WASHINGTON – Della Curtis calls it her “shelf of shame” — books culled from Baltimore County school library shelves that should have been tossed years ago.
The shelf includes such titles as “Great American Negroes” from 1945, “Contemporary Math” from 1964 and “The Japanese: How They Live and Work,” from 1973.
But school librarians like Curtis, the coordinator of the Baltimore County Office of Library Information Services, find themselves in a catch-22 when faced with a book like 1961’s “I Want to Be a Homemaker.”
If they throw out all the books that deserve to be tossed, they could easily fall below state standards for school library collection sizes, since there is little or no money to replace books.
If they keep them, they are in danger of letting students get information from books like “A Family in the USSR,” a 1986 book on Curtis’ shelf about life in a country that no longer exists.
“I don’t want to give children the wrong information because I don’t think they are old enough to decide which is wrong or correct,” said Barbara Marmon, library media specialist at Benjamin Stoddert Middle School in Prince George’s County.
But Marmon said she cannot possibly get rid of everything that is outdated.
“I have 10 encyclopedia sets and only two are from the ’90s. I can’t throw away eight sets,” Marmon said.
Maryland Department of Education standards call for elementary school libraries to have 12,000 items, middle schools to have a collection of 15,000 items and high schools to have 18,000.
But as librarians throw out inaccurate, old books, without having the funding to replace them, libraries continue to fall below state standards.
Andrew Jackson Middle School in Prince George’s County has fallen way below standards. The school’s media specialist, Amy Young-Buckler, said the collection has 5,200 books, and about one-third of those are outdated.
But Young-Buckler does not have the funding to keep the library up to state standards. Her library just lost almost half of its funding for this year.
Carolyn Marlow, library media specialist at Garrett Heights Elementary School in Baltimore City, said that 50 to 75 percent of the books in her collection need to go. But administrators are more interested in buying computers.

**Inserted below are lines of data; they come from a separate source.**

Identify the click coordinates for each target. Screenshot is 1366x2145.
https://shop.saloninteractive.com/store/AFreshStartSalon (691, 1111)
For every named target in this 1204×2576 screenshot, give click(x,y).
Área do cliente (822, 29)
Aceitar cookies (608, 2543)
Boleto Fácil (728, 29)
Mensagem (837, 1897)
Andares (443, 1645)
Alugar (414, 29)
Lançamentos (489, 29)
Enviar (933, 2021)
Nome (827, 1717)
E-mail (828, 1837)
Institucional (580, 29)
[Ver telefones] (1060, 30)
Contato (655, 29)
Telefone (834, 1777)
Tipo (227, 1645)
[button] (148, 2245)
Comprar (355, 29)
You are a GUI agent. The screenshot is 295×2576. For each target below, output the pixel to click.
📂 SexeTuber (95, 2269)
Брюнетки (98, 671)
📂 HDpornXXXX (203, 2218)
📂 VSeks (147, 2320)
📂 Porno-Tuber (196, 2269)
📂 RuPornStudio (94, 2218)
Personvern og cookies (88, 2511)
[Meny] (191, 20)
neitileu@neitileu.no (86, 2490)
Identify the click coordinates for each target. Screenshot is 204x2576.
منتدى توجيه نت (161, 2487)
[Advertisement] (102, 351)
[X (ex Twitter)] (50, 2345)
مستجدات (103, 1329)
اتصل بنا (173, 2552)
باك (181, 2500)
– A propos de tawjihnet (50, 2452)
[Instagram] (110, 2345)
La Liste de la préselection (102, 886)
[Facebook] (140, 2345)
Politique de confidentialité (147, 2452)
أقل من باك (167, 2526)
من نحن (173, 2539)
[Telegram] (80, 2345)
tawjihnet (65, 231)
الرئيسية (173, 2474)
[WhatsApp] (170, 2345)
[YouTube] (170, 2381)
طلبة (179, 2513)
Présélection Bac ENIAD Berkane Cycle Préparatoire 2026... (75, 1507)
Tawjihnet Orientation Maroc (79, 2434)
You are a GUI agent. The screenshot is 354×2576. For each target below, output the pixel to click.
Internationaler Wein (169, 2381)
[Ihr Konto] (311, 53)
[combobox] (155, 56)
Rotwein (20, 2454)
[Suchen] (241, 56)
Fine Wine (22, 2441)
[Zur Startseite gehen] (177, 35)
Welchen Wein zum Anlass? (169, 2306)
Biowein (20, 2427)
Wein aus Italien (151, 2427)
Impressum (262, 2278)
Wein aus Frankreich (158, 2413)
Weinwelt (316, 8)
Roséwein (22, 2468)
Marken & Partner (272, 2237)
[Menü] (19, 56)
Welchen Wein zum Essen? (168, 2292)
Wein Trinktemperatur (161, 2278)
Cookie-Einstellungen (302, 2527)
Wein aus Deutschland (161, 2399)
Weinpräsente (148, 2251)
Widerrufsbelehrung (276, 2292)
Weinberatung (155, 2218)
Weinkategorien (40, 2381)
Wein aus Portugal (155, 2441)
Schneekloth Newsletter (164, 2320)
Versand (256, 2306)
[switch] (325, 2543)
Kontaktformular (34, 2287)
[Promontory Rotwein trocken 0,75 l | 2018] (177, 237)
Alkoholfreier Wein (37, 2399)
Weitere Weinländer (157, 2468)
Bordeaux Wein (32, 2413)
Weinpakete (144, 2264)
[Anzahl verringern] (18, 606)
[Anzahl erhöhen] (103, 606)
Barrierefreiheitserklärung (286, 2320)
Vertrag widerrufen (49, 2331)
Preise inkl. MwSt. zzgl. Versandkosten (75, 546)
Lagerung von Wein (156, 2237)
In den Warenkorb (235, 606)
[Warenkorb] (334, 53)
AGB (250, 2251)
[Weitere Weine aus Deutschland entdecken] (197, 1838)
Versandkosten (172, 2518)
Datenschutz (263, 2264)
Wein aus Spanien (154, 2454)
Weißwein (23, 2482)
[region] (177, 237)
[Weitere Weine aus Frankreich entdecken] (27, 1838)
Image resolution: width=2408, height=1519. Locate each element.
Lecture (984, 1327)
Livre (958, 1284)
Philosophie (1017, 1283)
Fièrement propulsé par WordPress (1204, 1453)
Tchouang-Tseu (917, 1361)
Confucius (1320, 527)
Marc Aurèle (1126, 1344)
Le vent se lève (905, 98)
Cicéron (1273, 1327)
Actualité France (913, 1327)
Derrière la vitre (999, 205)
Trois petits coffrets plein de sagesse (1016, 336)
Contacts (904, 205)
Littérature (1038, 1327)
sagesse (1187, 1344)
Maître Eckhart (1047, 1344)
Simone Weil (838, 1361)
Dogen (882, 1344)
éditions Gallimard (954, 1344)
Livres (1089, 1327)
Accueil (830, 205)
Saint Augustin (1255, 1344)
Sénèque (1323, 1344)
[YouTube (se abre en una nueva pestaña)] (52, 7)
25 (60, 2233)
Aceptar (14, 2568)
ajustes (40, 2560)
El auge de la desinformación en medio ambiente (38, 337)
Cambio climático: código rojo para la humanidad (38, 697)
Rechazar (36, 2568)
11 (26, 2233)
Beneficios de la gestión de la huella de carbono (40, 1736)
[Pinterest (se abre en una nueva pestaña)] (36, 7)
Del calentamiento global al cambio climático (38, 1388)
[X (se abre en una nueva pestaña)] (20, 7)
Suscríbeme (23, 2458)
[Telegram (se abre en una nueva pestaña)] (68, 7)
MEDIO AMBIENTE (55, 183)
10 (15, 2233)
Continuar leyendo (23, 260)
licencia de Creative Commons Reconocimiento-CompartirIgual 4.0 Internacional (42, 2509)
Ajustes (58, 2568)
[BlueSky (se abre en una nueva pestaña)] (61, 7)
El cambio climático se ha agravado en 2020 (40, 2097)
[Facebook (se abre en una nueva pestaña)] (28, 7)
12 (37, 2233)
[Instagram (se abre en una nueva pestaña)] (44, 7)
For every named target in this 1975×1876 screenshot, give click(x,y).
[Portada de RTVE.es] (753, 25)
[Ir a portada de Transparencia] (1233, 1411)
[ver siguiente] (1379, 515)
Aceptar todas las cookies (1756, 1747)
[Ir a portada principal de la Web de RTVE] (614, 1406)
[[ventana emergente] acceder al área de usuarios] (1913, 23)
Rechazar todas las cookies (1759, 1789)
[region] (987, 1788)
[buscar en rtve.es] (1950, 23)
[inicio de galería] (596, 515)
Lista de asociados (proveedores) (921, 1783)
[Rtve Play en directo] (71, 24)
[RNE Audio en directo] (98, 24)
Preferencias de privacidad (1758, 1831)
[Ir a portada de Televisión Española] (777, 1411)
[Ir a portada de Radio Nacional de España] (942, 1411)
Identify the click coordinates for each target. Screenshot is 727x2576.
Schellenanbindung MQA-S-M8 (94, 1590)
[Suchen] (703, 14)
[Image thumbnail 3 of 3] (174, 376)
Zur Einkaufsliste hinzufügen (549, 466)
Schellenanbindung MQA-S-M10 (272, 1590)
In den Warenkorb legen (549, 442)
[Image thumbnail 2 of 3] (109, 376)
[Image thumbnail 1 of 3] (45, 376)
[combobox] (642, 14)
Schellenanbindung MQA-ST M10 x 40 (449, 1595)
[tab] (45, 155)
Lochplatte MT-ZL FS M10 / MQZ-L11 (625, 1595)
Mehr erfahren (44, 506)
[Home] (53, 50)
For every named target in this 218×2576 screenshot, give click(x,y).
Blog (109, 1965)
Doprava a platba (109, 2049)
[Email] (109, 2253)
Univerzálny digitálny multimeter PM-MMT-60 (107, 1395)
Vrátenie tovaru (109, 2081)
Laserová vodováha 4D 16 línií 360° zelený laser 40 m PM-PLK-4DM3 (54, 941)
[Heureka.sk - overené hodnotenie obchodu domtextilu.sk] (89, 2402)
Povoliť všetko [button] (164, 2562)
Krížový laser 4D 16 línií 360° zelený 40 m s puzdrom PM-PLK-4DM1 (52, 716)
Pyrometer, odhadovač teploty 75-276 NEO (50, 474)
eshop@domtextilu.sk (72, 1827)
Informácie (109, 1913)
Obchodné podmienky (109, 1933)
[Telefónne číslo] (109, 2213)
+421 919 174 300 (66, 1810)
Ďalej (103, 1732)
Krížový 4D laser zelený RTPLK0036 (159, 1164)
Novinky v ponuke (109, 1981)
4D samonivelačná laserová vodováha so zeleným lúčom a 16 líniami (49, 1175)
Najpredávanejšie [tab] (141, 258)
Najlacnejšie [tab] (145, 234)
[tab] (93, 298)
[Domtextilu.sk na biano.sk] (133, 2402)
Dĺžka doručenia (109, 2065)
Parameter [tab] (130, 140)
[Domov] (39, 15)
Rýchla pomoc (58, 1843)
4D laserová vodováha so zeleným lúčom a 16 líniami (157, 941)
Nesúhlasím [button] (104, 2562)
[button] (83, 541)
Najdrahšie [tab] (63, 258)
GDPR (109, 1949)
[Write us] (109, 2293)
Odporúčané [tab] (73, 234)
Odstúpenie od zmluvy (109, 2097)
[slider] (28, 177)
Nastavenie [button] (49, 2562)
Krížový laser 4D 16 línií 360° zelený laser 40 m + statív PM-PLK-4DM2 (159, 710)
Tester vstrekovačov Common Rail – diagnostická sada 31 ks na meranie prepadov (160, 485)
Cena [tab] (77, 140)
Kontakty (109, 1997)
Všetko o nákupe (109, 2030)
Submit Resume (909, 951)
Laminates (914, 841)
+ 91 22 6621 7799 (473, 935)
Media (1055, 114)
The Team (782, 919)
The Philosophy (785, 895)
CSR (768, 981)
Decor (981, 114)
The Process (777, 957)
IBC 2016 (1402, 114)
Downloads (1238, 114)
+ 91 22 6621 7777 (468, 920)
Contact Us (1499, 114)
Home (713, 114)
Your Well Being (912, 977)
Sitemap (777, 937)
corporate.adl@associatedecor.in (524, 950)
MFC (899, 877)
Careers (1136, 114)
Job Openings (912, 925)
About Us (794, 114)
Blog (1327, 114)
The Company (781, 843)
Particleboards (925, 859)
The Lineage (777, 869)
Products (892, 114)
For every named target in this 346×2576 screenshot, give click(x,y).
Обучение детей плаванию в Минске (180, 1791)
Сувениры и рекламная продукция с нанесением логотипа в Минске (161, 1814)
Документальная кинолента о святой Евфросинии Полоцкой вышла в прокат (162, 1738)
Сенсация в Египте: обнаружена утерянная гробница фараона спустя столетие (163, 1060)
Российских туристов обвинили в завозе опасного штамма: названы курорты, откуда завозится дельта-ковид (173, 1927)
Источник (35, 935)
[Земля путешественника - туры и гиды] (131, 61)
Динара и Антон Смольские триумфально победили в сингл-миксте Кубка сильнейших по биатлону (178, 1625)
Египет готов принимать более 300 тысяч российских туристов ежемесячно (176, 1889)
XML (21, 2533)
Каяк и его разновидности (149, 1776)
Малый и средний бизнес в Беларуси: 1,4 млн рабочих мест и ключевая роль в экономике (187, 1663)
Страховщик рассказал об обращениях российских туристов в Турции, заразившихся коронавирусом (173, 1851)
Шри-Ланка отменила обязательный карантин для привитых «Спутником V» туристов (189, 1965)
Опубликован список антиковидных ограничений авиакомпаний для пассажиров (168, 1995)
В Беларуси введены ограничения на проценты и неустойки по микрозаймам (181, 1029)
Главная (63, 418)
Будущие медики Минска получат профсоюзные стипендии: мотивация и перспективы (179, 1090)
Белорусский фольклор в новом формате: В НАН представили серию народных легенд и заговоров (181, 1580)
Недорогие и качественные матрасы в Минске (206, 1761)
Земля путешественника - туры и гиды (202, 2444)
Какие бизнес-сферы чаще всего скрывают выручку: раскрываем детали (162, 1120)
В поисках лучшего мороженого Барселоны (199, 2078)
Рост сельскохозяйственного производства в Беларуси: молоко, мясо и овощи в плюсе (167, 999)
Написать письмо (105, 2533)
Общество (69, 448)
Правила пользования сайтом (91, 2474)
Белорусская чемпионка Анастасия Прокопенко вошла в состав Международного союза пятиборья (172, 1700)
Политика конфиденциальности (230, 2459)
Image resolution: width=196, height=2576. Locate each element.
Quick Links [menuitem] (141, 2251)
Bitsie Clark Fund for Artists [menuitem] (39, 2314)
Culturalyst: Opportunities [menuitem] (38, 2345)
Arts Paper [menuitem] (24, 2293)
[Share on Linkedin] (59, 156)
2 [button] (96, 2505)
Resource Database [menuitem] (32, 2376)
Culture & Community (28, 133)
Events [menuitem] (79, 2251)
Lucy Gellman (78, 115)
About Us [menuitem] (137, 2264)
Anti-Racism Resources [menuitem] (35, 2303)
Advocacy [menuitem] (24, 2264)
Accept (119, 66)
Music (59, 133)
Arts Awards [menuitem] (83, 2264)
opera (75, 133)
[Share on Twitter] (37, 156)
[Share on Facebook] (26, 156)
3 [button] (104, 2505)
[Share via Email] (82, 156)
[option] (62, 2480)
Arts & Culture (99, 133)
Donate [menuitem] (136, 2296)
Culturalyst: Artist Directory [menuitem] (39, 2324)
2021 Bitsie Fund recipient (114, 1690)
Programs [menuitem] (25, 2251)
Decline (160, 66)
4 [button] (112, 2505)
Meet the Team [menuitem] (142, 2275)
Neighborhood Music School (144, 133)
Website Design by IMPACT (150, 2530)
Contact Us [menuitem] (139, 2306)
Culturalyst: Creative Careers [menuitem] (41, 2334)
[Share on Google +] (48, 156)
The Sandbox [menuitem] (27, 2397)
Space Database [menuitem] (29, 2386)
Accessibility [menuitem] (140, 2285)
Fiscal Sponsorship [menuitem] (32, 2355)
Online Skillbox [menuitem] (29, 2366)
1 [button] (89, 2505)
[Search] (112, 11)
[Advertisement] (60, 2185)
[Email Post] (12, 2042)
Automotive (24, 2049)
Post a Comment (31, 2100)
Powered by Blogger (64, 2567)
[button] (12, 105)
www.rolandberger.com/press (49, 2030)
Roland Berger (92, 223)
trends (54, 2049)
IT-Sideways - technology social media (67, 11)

“I’m happy to have computers, but I’d like to have some books,” Marlow said. “I know it’s a necessity and children won’t function without that (computer) knowledge in the real world, but it’s a double-edged sword.
“We can’t just say they can go to another library or buy books because in Baltimore City, that’s not always a possibility. Some don’t have transportation or money to buy books,” she said.
Marlow said she does get rid of some books, even though she cannot replace them, but her weeding has not been very thorough because “the stuff I wanted to get rid of is just about everything here.”
While the state does set standards for collection size, it does not have quality standards, said Gail Bailey, branch chief of school library media services for the state Department of Education. But Bailey said the state “might get closer to that later this year.”
Curtis said the quality of books is much more important than their quantity.
“I feel like it’s better to have nothing on the shelves than to have misinformation,” she said. “We betray children when we put out information that is incorrect.”